Frente a la presión migratoria, es momento de abandonar las soluciones defensivas y presentar una nueva arquitectura migratoria. Una arquitectura que proponga corredores de movilidad legal entre ambos países, con cuotas anuales para trabajadores en sectores clave de la economía estadounidense, supervisadas por un sistema binacional de registro, que proteja derechos y garantice trazabilidad. Que contemple además el reconocimiento mutuo de títulos y competencias técnicas, para permitir que talento formado en México acceda a vacantes estructurales en salud, energía, logística y construcción especializada. Que apueste por una alianza regional para el desarrollo de Centroamérica, donde México actúe como articulador de proyectos productivos, tecnológicos y logísticos que generen empleo en origen, transformando la lógica de contención en una lógica de inversión. Y que proponga también un sistema compartido de registro biométrico y trazabilidad legal para evitar duplicidades, desapariciones y abusos en el proceso migratorio. Estos elementos pueden presentarse no como exigencias, sino como soluciones. Ofrecen a Estados Unidos una alternativa eficaz y racional frente a una presión interna creciente. A diferencia de las políticas de contención, esta visión puede convertirse en un marco de corresponsabilidad con efectos tangibles.

Claudia Sheinbaum puede marcar el inicio de una etapa distinta. Frente a Trump, el estilo no requiere gritos ni aplausos, sino templanza. Una visión clara, firme y respetuosa. Una narrativa basada en hechos. Reivindicar la historia compartida del tratado. Mostrar los beneficios recíprocos de la integración. Proponer en vez de reaccionar. Construir en vez de señalar. Defender el interés nacional con serenidad estratégica.

La presión no se enfrenta con miedo ni con gestos simbólicos. Se enfrenta con estructura, con argumentos, con claridad. México puede ampliar sus horizontes, diversificar mercados, intensificar vínculos con Asia y Europa, proteger su industria con incentivos fiscales inteligentes, construir alianzas tecnológicas más allá del continente. Puede consolidar una diplomacia de soluciones, no de confrontaciones.
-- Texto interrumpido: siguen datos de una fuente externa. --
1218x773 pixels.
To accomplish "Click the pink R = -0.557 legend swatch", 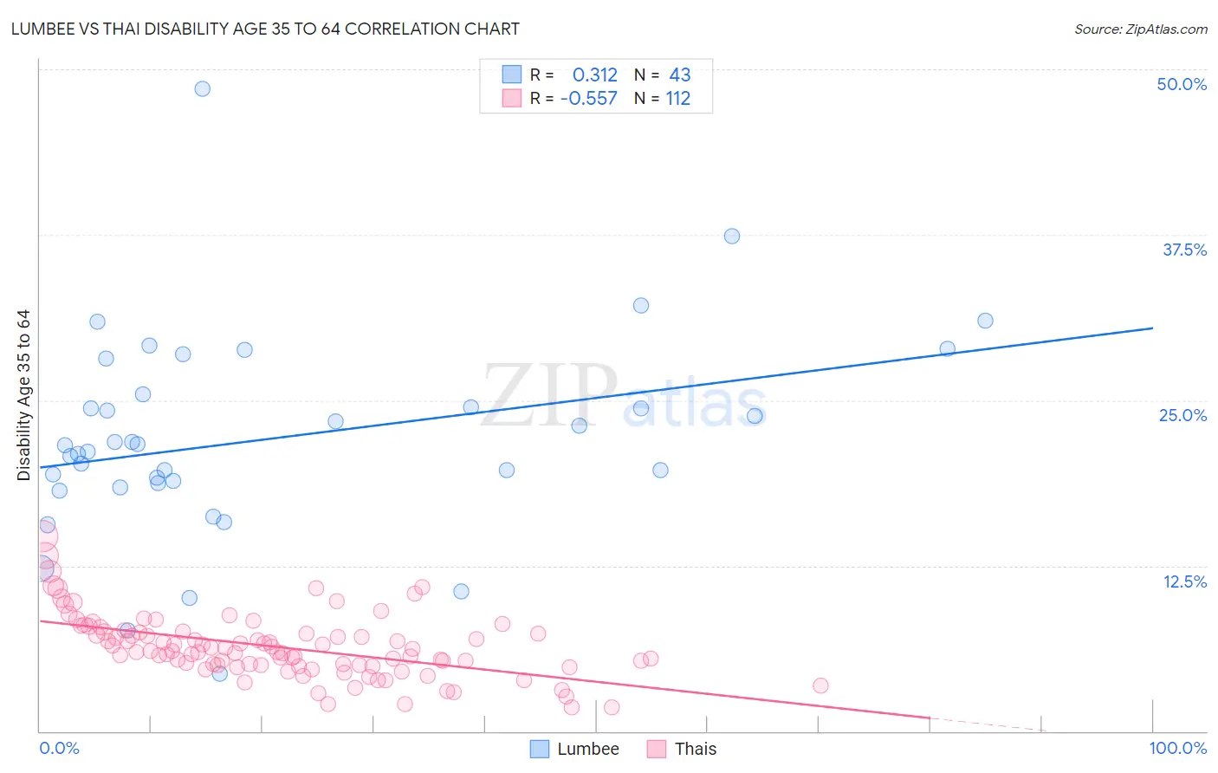I will pyautogui.click(x=512, y=98).
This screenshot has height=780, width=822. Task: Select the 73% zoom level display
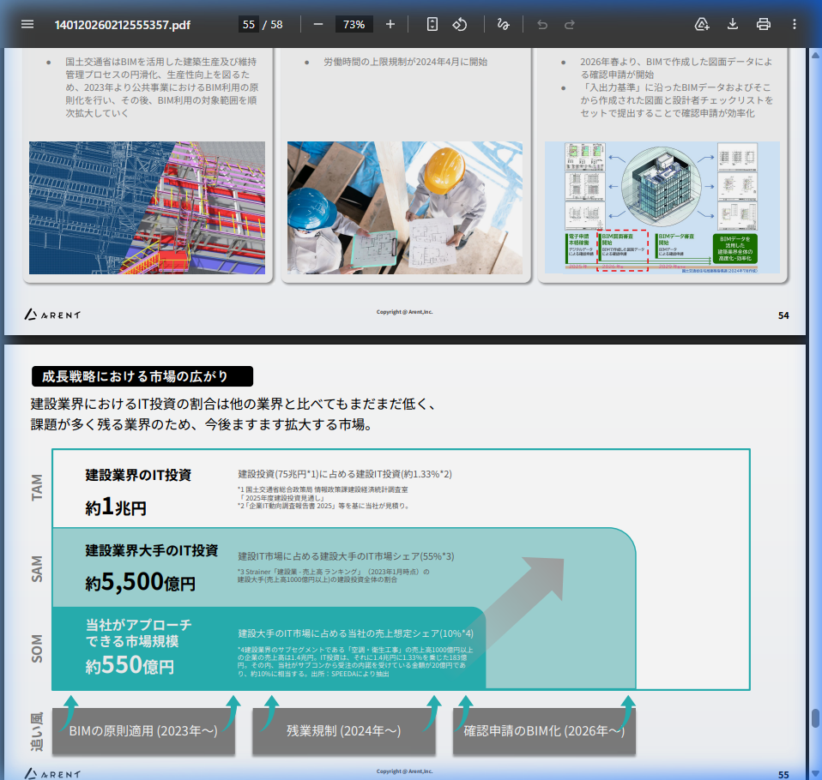pyautogui.click(x=354, y=24)
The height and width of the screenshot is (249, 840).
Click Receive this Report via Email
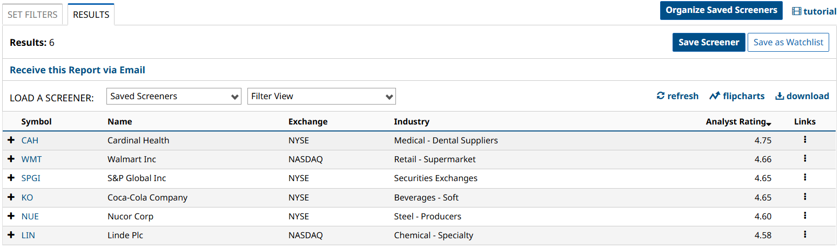click(77, 70)

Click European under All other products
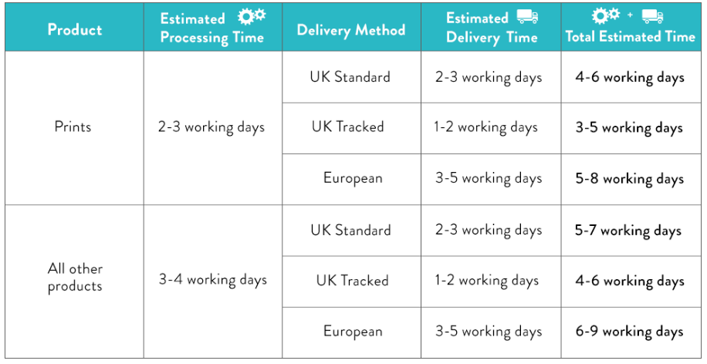[353, 332]
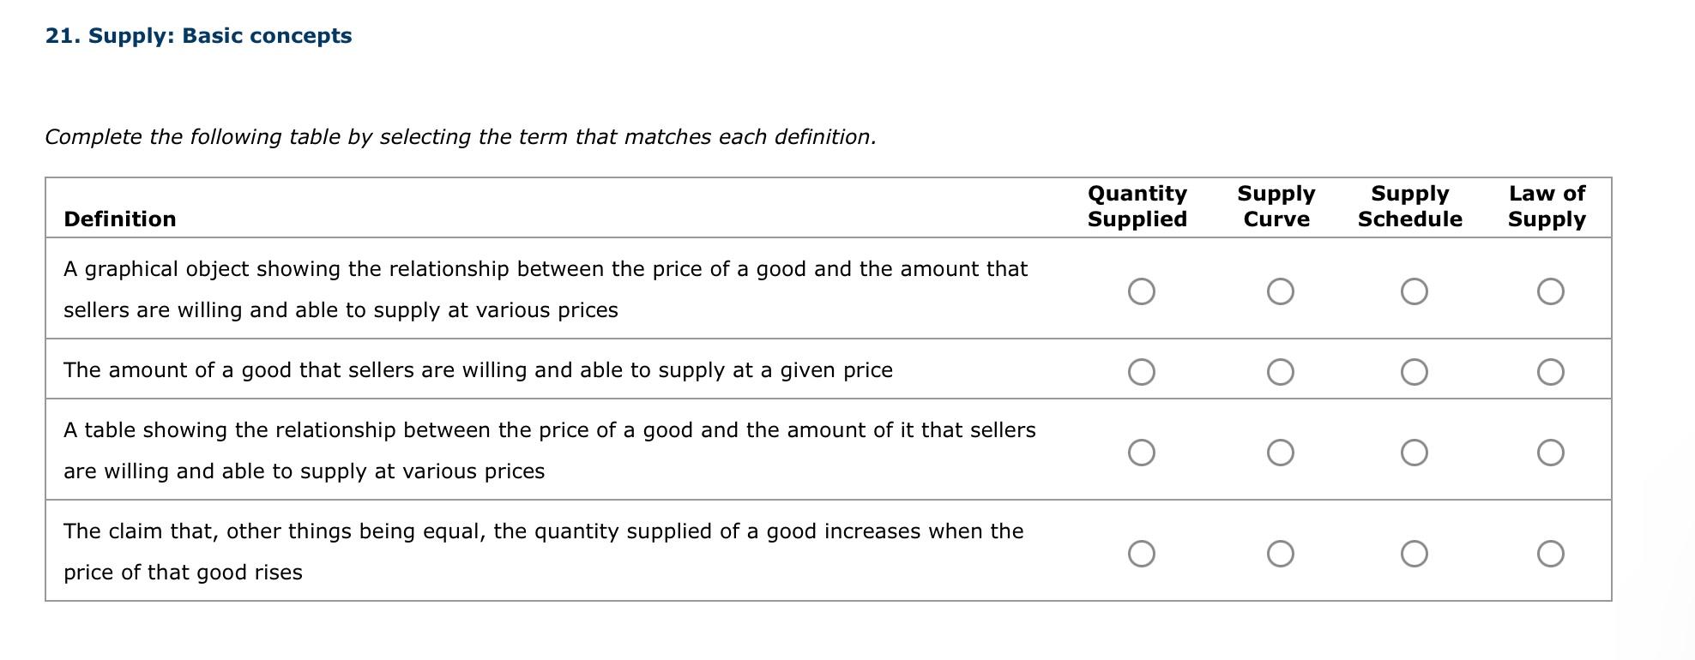1695x660 pixels.
Task: Select Quantity Supplied for the price rises claim
Action: tap(1140, 553)
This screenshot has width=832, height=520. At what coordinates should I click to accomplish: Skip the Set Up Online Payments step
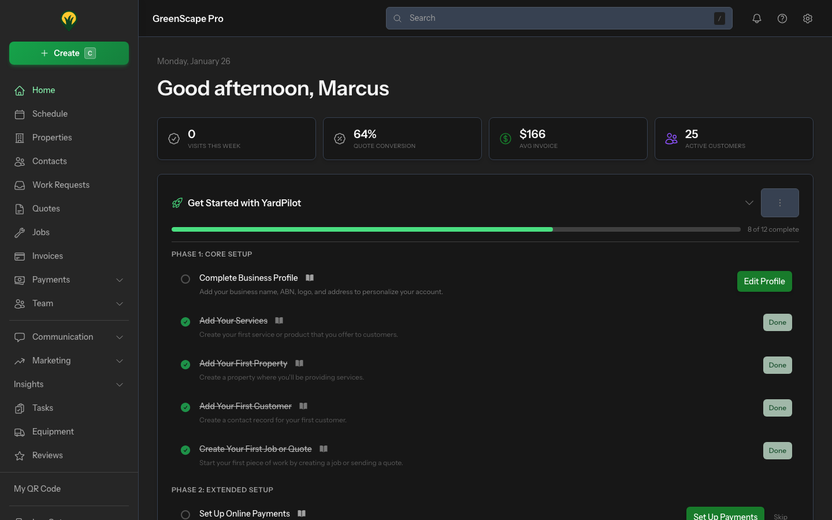pos(780,516)
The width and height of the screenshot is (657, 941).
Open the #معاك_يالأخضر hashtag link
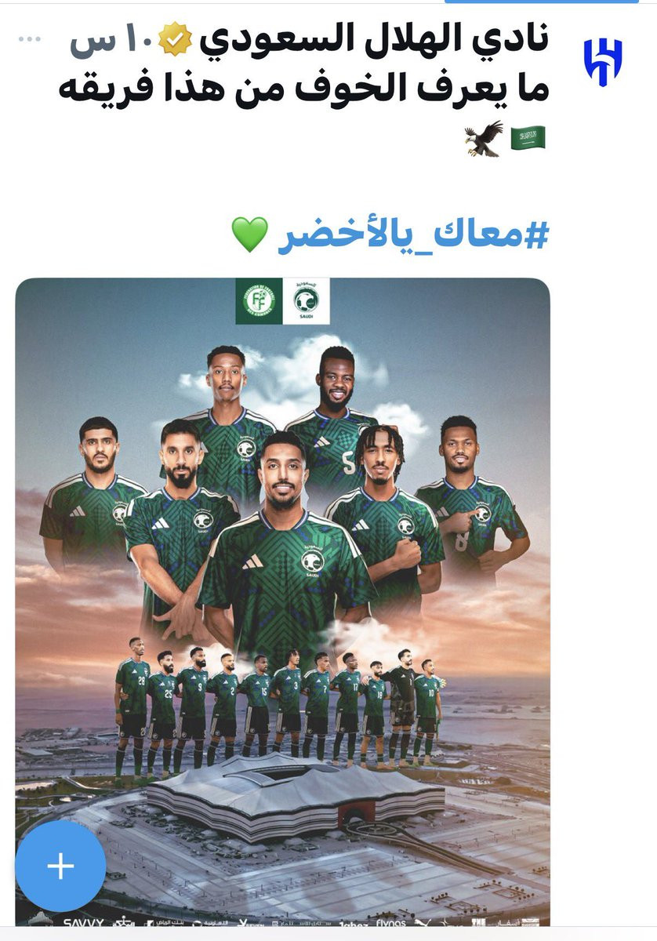coord(412,234)
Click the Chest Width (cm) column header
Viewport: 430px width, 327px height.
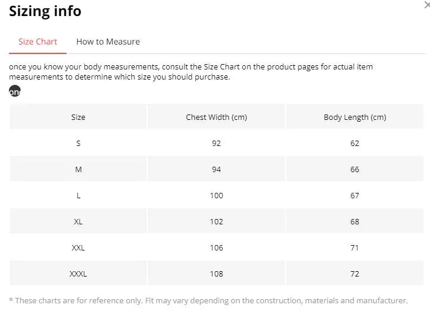[216, 117]
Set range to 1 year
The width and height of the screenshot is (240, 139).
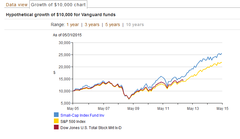click(72, 25)
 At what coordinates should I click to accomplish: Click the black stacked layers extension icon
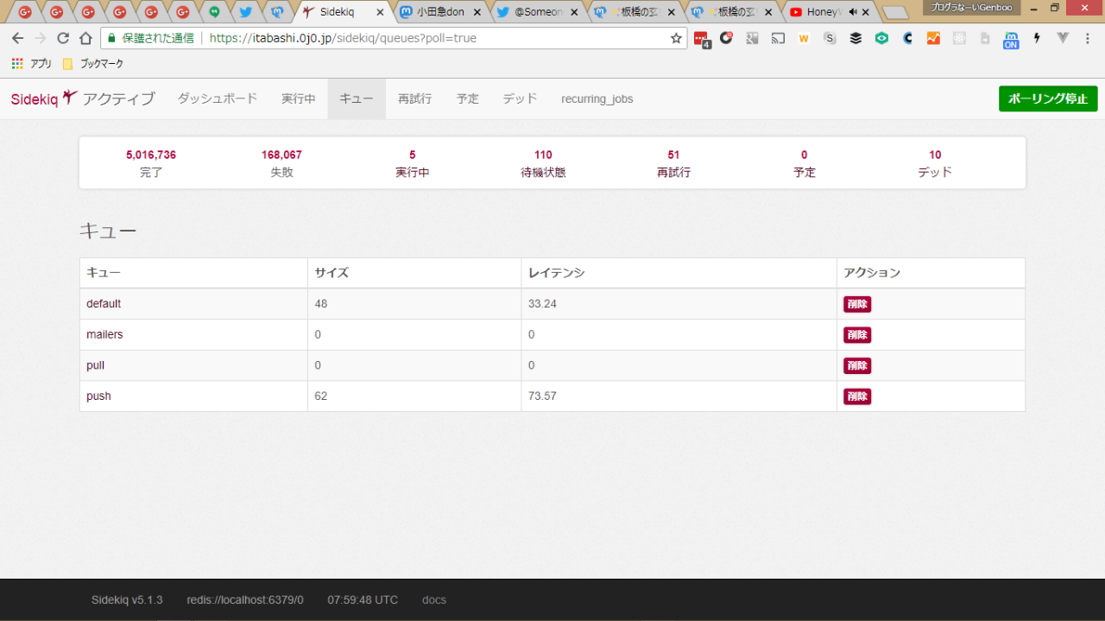(856, 38)
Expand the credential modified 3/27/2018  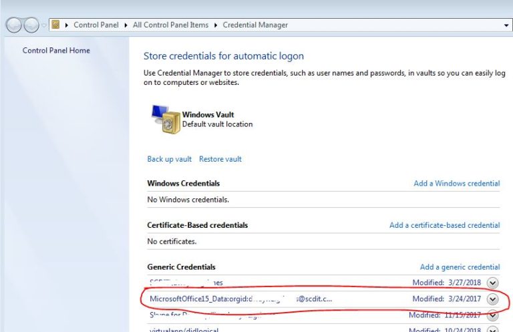pos(493,283)
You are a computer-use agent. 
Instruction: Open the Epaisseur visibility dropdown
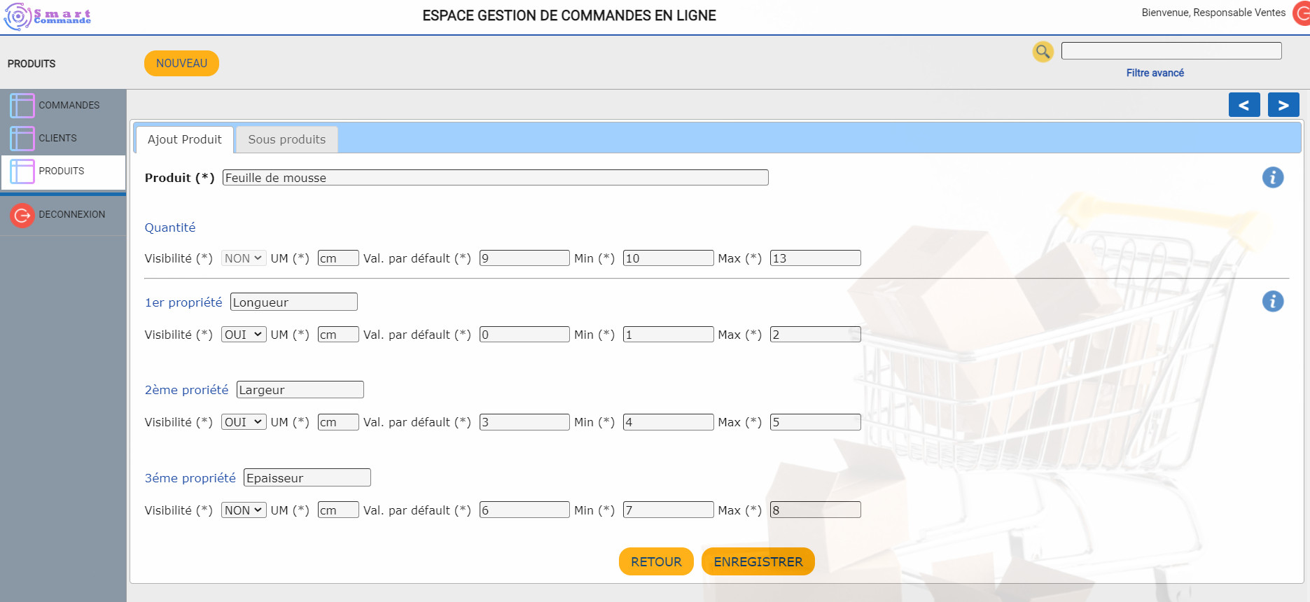(243, 510)
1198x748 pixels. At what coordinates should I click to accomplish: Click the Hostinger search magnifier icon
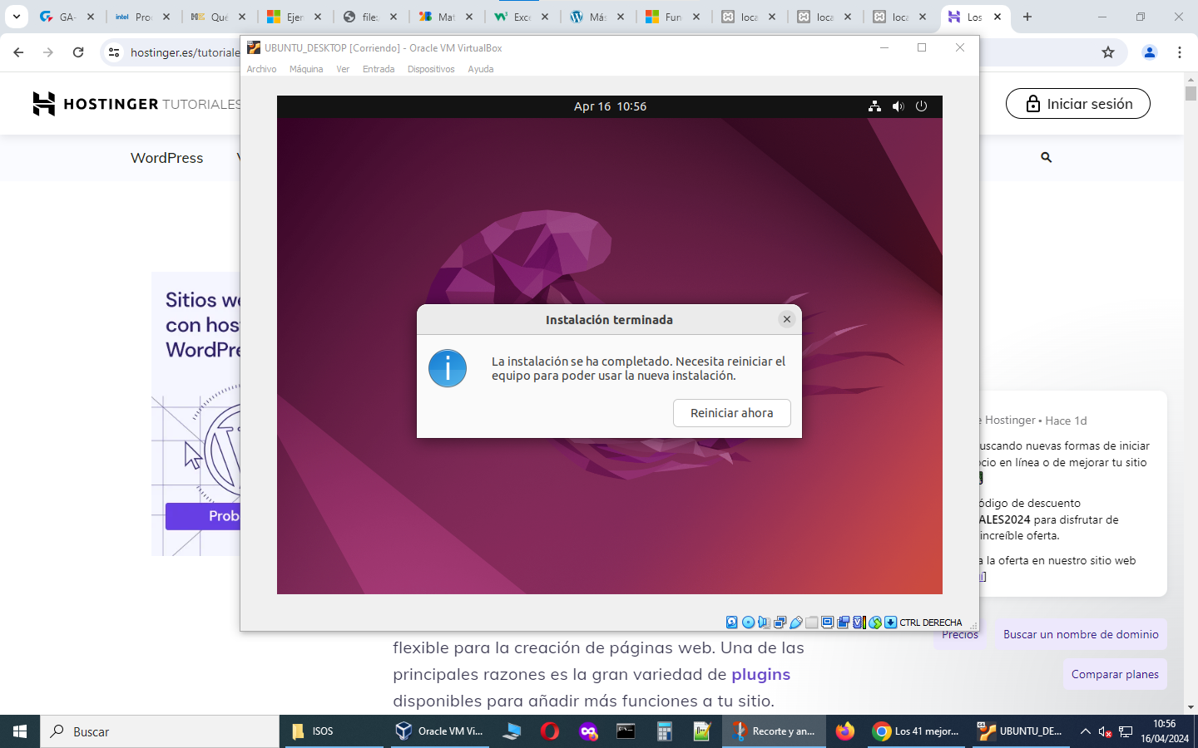coord(1046,157)
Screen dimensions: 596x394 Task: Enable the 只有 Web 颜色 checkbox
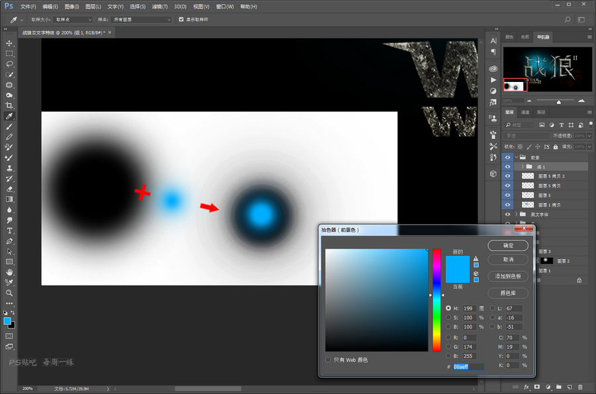[328, 360]
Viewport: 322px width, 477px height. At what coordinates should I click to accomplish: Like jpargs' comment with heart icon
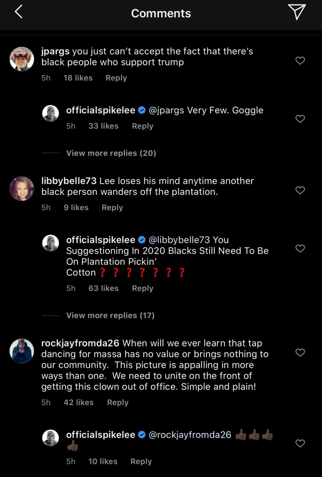pos(301,61)

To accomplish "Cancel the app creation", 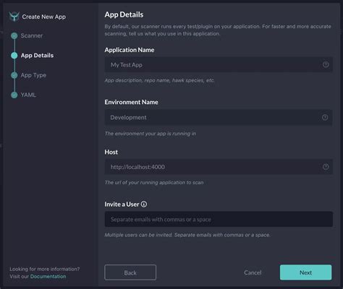I will [253, 272].
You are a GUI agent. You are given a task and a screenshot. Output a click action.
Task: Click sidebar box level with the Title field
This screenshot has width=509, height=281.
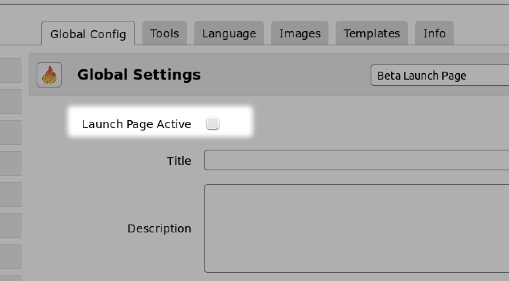(x=10, y=163)
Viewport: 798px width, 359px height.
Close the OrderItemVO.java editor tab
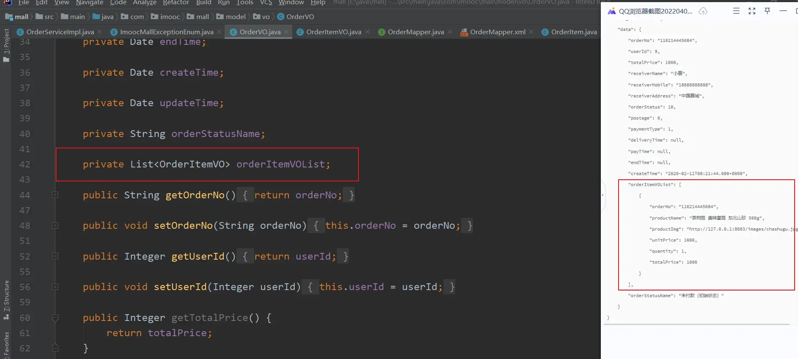point(367,32)
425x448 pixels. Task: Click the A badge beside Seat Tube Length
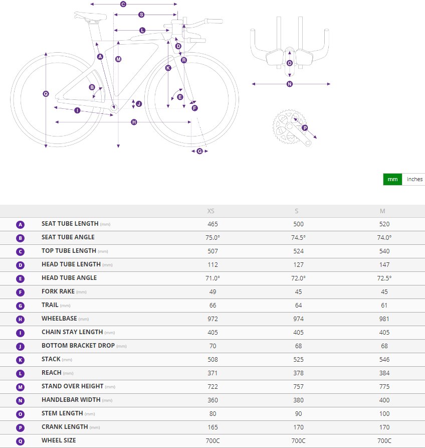pos(20,224)
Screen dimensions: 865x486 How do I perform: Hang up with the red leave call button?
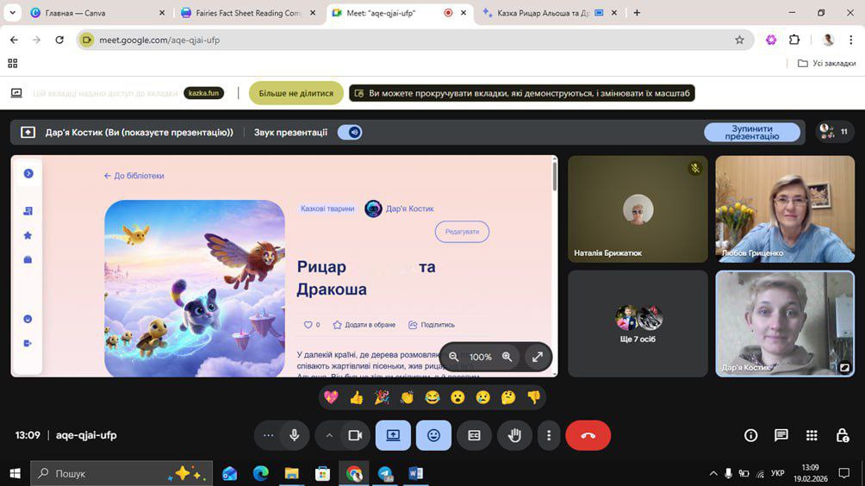(588, 436)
En este G7, México tiene una cita con su futuro. Se trata de mostrar que incluso en medio de las tensiones más ásperas, puede emerger un país que no se define por sus debilidades, sino por su capacidad de proponer. Un país que no se limita a sobrevivir en la geografía del poder, sino que ofrece ideas, caminos y arquitectura institucional. La historia se inclina hacia quienes entienden su momento. Y la diplomacia, cuando se ejerce con profundidad, puede ser la forma más alta de resistencia y construcción.